Executive Officer. An executive officer is the issuer’s president, principal financial officer, principal accounting officer (or if there is no such accounting officer, the controller), any vice-president of the issuer in charge of a principal business unit, division, or function (such as sales, administration, or finance), any other officer who performs a policy-making function, or any other person who performs similar policy-making functions for the issuer. Executive officers of the issuer’s parent(s) or subsidiaries are deemed executive officers of the issuer if they perform such policy making functions for the issuer. In addition, when the issuer is a limited partnership, officers or employees of the general partner(s) who perform policy-making functions for the limited partnership are deemed officers of the limited partnership.

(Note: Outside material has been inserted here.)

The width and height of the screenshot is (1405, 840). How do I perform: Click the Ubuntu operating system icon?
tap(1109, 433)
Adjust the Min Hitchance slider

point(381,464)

When the issuer is a trust, officers, or employees of the trustee(s) who perform policy-making functions for the trust are deemed officers of the trust. Policy-making function is not intended to include policy-making functions that are not significant. Identification of an executive officer for purposes of paragraph Exchange Rule 5608(b)(1)(v) would include at a minimum executive officers identified pursuant to 17 CFR 229.401(b).

 

Financial reporting measures. Financial reporting measures are measures that are determined and presented in accordance with the accounting principles used in preparing the issuer’s financial statements, and any measures that are derived wholly or in part from such measures. Stock price and total shareholder return are also financial reporting measures. A financial reporting measure need not be presented within the financial statements or included in a filing with the Commission.

 

Incentive-Based Compensation. Incentive-Based Compensation is any compensation that is granted, earned, or vested based wholly or in part upon the attainment of a financial reporting measure.

 

 

 

 

Received. Incentive-based compensation is deemed received in the issuer’s fiscal period during which the financial reporting measure specified in the Incentive-Based Compensation award is attained, even if the payment or grant of the Incentive-Based Compensation occurs after the end of that period.